Add --check-level=fast option that reuses much faster valueflow analysis from 1.90 #6097
Conversation
|
I ran --check-level=fast and --check-level=normal on 100 random packages. Total number of reports for each severity: error: Assuming that all are true positives I think the fast results are pretty good. I assume that the fast analysis should have a good noise ratio but I will check it! |
|
Refactorings will be needed before I merge this to main. I feel that ideally there should not be lots of copy/pasted code between valueflow.cpp and valueflowfast.cpp. I want to reuse fast valueFlow.. functions in valueflow.cpp it's only the slow forward/reverse analysis that should be replaced. |
|
I have not looked at the changes yet but regardless here are some of my views on this option: #6025 (comment). |
|
ok |
|
IMO it is utter madness to have two different implementations of something as it means we have to provide performance and quality for both of them. And as we are just about 4 people actively working on this and essentially just a single person working on the ValueFlow I think this is not something that can realistically be achieved. This also means we need to duplicate all testing (including daca) and that just seems mental. Especially since we might not have the proper testing coverage. We might check that a false positive does not occur but not the negative test that we detect the issue. So if the code is somehow no longer being triggered without feedback we would have no indication that we would never get any output even if it regresses in the future. If just yesterday is an indicator we should not be adding any major features or code at all as existing parts might not have been working for years (or ever) and we should rather try to have less code and less jobs. I still haven't looked at the code but a note on ProgramMemory. Also offering even more options to the user with less feedback makes the support much harder. It also requires all plugins/integrations to change so people have the possibility to configure it and restore the previous behavior. And one of the main advantages of Cppcheck compared to most static analyzers is the low configuration approach. |
|
I wonder if a better approach would be to defer the ValueFlow execution until we actually need the values. But since the various passes dependent on each other I doubt that is possible. But as they are usually run on scopes maybe that could be used as the entrypoint for a different approach. I am not very familiar with it so I am not sure if that would be possible. |
Right now there is plenty of copy/paste we can get rid of easily. When I have finished refactoring, I am guessing there will be something like 500-1000 lines of code in valueflowfast.cpp instead of 5000. Two different implementations makes sense because there are very different goals. We can continue to develop the normal/exhaustive analysis to detect more bugs and that will not have significant effect on "fast" analysis time. I will not actively improve the fast analysis to detect more bugs, I envision there will mostly be bug fixes in that. Technically it would be possible to fork Cppcheck repo and provide this "fast" analysis in a separate repo. I am not totally against that option.

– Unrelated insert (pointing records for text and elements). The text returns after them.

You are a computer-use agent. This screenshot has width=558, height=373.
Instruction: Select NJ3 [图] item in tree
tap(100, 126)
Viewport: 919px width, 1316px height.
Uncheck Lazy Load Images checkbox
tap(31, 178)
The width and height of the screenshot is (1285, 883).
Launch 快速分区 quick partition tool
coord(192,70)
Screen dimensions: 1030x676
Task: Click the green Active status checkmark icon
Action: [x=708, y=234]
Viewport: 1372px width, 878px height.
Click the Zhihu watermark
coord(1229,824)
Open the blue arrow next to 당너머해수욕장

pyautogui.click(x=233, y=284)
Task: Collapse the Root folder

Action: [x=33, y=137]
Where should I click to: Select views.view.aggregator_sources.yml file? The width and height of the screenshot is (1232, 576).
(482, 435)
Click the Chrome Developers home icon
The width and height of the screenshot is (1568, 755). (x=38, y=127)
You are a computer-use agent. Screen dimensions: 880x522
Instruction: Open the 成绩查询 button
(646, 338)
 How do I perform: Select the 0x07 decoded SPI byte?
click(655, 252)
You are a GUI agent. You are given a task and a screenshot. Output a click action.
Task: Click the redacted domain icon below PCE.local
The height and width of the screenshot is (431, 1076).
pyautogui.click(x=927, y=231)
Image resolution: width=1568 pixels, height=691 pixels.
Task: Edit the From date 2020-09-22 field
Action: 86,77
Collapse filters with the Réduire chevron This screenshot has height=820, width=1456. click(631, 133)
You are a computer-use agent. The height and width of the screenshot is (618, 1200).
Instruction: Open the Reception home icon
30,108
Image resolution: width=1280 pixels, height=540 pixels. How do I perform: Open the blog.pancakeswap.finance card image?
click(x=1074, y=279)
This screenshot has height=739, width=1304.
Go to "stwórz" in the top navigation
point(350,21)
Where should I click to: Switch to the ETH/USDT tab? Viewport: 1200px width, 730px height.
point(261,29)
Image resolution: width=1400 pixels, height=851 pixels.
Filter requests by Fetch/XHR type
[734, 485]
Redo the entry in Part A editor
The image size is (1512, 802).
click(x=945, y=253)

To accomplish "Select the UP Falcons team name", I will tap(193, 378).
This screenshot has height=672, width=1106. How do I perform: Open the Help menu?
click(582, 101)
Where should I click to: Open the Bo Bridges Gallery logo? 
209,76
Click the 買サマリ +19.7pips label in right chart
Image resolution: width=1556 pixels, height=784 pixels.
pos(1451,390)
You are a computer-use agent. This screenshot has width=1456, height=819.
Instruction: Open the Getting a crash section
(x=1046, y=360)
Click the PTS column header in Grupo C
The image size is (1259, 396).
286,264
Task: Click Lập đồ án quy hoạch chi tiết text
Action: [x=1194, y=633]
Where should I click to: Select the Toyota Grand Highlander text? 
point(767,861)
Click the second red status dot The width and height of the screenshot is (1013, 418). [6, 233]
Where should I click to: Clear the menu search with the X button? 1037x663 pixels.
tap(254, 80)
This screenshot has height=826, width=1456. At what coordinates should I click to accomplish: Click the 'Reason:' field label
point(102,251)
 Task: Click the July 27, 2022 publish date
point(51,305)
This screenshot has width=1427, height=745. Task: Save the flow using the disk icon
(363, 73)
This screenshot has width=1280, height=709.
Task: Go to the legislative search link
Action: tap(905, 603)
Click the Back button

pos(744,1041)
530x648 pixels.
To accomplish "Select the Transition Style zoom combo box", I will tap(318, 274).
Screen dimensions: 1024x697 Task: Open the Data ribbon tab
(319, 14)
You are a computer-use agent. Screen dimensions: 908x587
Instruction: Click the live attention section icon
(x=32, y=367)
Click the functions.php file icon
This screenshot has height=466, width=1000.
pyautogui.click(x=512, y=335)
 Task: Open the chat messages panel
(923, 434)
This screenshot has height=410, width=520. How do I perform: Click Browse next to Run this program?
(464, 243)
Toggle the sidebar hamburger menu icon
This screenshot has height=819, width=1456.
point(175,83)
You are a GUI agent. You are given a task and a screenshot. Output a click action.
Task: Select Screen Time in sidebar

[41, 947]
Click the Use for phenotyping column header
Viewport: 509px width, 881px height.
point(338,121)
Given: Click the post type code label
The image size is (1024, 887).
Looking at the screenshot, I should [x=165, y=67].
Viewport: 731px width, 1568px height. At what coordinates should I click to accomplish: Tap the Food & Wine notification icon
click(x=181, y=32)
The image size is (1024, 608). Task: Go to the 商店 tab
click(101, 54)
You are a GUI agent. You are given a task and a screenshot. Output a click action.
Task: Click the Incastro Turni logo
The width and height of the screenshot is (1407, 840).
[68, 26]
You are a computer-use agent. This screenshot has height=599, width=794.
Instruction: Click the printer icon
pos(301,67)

As I read this.. this is a question if there are resources for this. This is important for Cppcheck Solutions AB and we can provide resources. For information we have paid for several bug fixes in normal/exhaustive valueflow analysis. |
|
I will provide a proper reply later - I have not been feeling too well this week so looking into non-trivial stuff has been challenging. Just a collection of existing ideas in helping with this:
|
|
See neutrinolabs/xrdp#3037 for the mess we are currently in... |
A self check is completed much faster with --check-level=fast compared to --check-level=normal. For me:
linux: 5-6 times faster
windows: 10 times faster
Comparing warnings with --check-level=fast and --check-level=normal shows not a lot of differences.